Thursday, September 4, 2025

The Long Road to Healing: What Surviving Violence Really Means

 The Long Road to Healing: Turning Pain into Power



Processing pain is never simple.

Experiencing violence leaves deep, often invisible wounds. It changes you—how you see the world, how you relate to others, and how you understand yourself. Walking away from that kind of trauma is an act of immense courage. But what few people talk about is what comes next.

Because leaving is not the end. It’s the beginning of a long and often painful process called healing.

And healing isn’t neat or linear. It’s messy, confusing, and deeply personal. It can take years, sometimes decades, to learn how to breathe freely again, to trust again, and most of all, to live without the constant weight of fear or shame. But here's the truth I’ve come to know: healing involves embracing the pain, not avoiding it.

You can’t outrun it. You can’t bury it forever. To truly heal, you have to face the pain head-on, sit with it, understand it, and begin to reprocess it—so it becomes your strength, not your weakness.

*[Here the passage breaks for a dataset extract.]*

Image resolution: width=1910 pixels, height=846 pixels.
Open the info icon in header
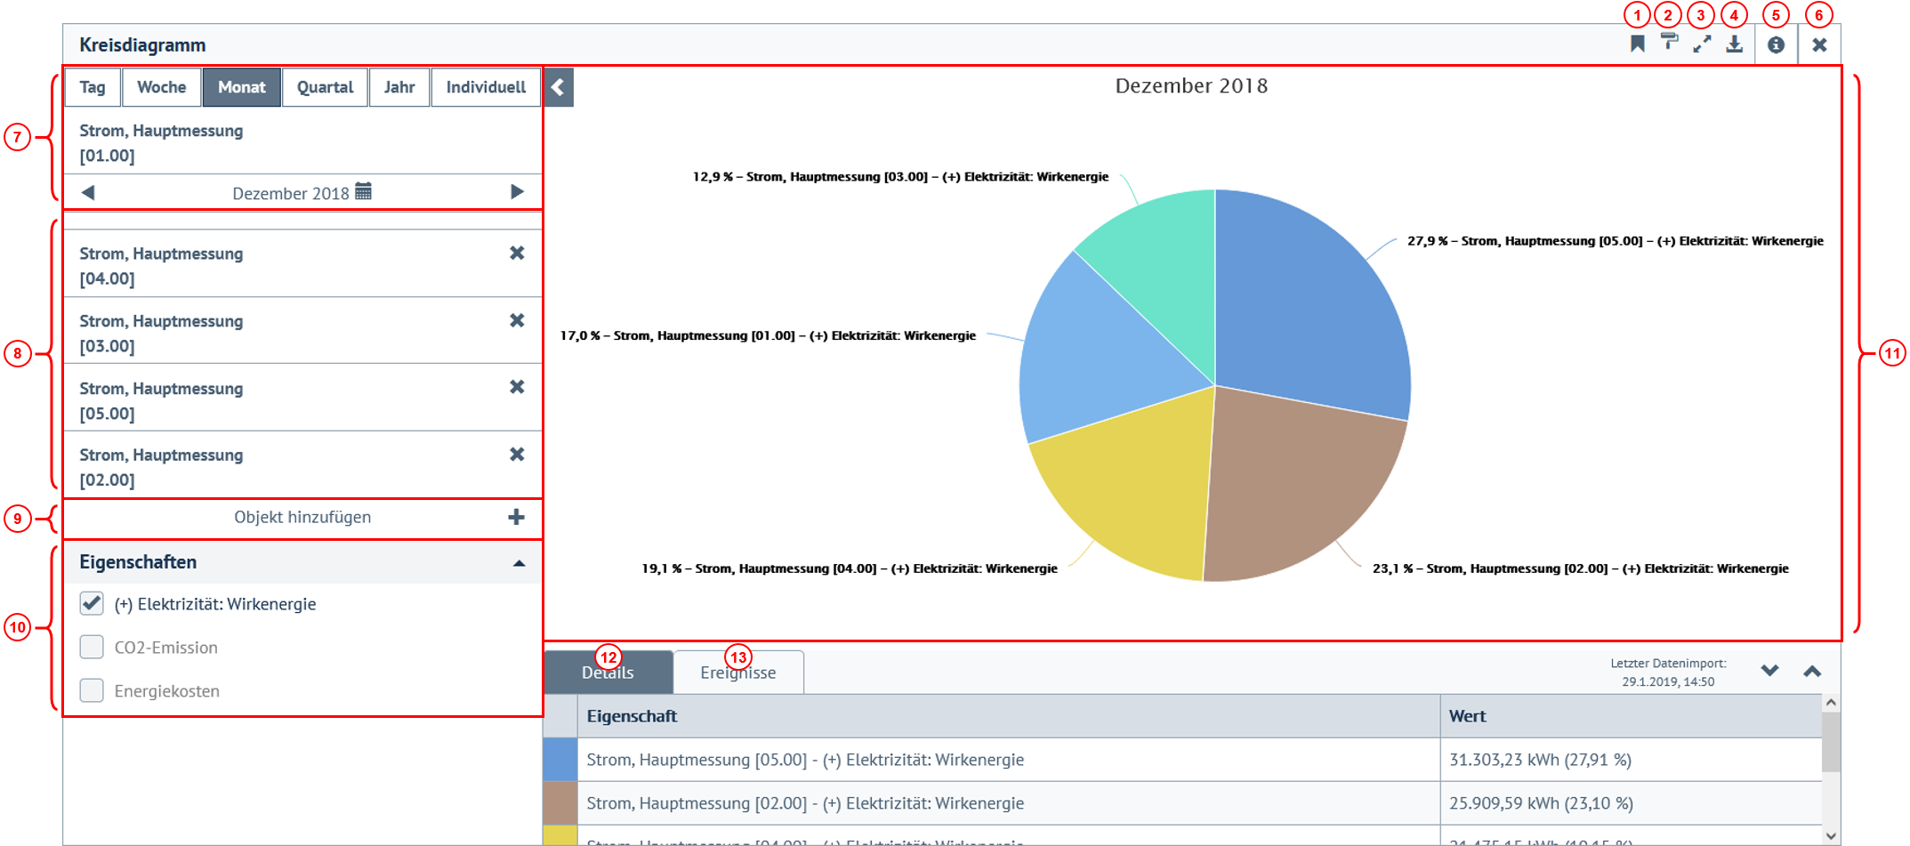pyautogui.click(x=1776, y=44)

This truth comes not only from my own journey, but from the countless stories I’ve witnessed as a woman, a survivor, a lawyer, and a researcher. In every woman I’ve met who has survived violence, I’ve seen the same pattern: the pain doesn’t disappear, but with time, reflection, and support, it begins to transform.

At first, the pain is raw—it consumes everything. It’s the voice in your head, the ache in your chest, the fear that follows you even into safety. Survivors often live on high alert, cautious and guarded. Trust becomes rare, even with those who mean no harm. And there's always that fear that the past will find its way back in.

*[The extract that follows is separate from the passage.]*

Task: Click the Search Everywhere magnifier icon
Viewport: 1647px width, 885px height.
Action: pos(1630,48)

But healing asks something radical of us. It wants us to embrace the pain and turn it into radical power. 

It asks us to stop running. To turn toward the pain instead of away from it. To give ourselves permission to feel what we tried so hard to suppress. And when we do that, when we face the anger, grief, confusion, and fear, something begins to shift.

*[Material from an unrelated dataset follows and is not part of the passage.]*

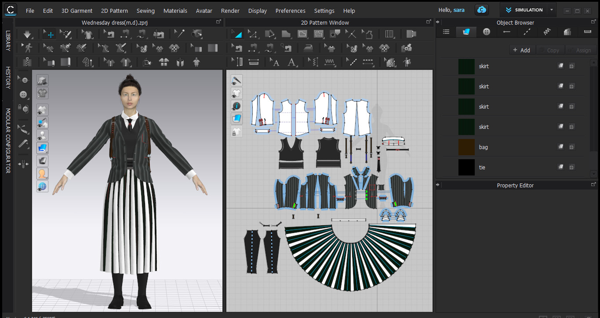Click the Add button in Object Browser
The height and width of the screenshot is (318, 600).
522,50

The pain doesn’t vanish. But it begins to lose its grip. It becomes part of your story, not the whole story.

Eventually, what once felt like a wound becomes a scar. A mark of survival. A reminder of strength. And in that transformation, we find power. Pain, when reprocessed with intention and care, can become the very foundation of resilience.

I won't pretend it’s easy. It’s not. Healing is a lifelong process. It’s choosing yourself every day, even when you don’t feel strong. It’s reaching out when you want to shut down. It’s allowing yourself to be seen, to be vulnerable, to be human.

But it’s worth it.

To anyone reading this who is still in that process: You are not alone. Your pain is real, but it does not define you. With time, patience, and the right support, it can become your strength. And in owning your story—every broken, beautiful part of it—you create space for others to do the same.

This is how we heal. This is how we rise.

Labels: , , , , , ,

Monday, September 10, 2018

It’s My Life — And I Know Best How to Live It

 

It’s My Life — And I Know Best How to Live It



There was a time in my life when everything seemed to be falling apart. I was in a dark, difficult place—emotionally, mentally, and even physically. It felt like I was drowning in pain no one could see, and certainly, no one could understand.

During that time, someone suggested I take the Art of Living course. Their intention, I’m sure, was to help. But the moment I heard it, I felt a wave of resistance rise up in me.

How could anyone else possibly tell me how to live my life?

My pain was unique. My circumstances were layered. No one knew the full story—what I had endured, what I was feeling, or what it truly meant to carry the weight I was carrying. No one saw my inner strength, my quiet resilience, or the flickers of hope I still held onto. So how could someone—no matter how well-meaning—offer a one-size-fits-all solution to something so deeply personal?

The truth is, advice often comes easily from the outside. But living through trauma, healing, and growth? That’s an inside job.

I chose not to follow that suggestion. Not out of arrogance, but out of self-trust. I decided to turn inward instead of outward. I wanted to find my own way of healing—one that honored my story, my pace, and my truth.

So I stopped chasing external guidance. I stopped listening to voices that claimed to know what was best for me. And instead, I listened to the quiet, persistent voice inside me—the one that had been drowned out for too long. It wasn’t always easy, and it certainly wasn’t fast. But over time, that choice changed everything.

Today, I can say with confidence that I have not just recovered—I have grown, evolved, and begun to thrive. But what saddens me is how often I see others falling into the same trap: thinking someone else has the answers they’re looking for.

Here’s what I want to say to anyone who might feel lost or broken:
You are not a problem to be fixed by someone else. You are a human being capable of healing, in your own way and on your own terms.

Yes, support is important. Guidance can be helpful. But at the end of the day, only you can walk your path. Only you can truly know what you need. And only you can decide what kind of life you want to live.

So trust yourself.
Honor your journey.
And remember: it’s your life—and you know best how to live it.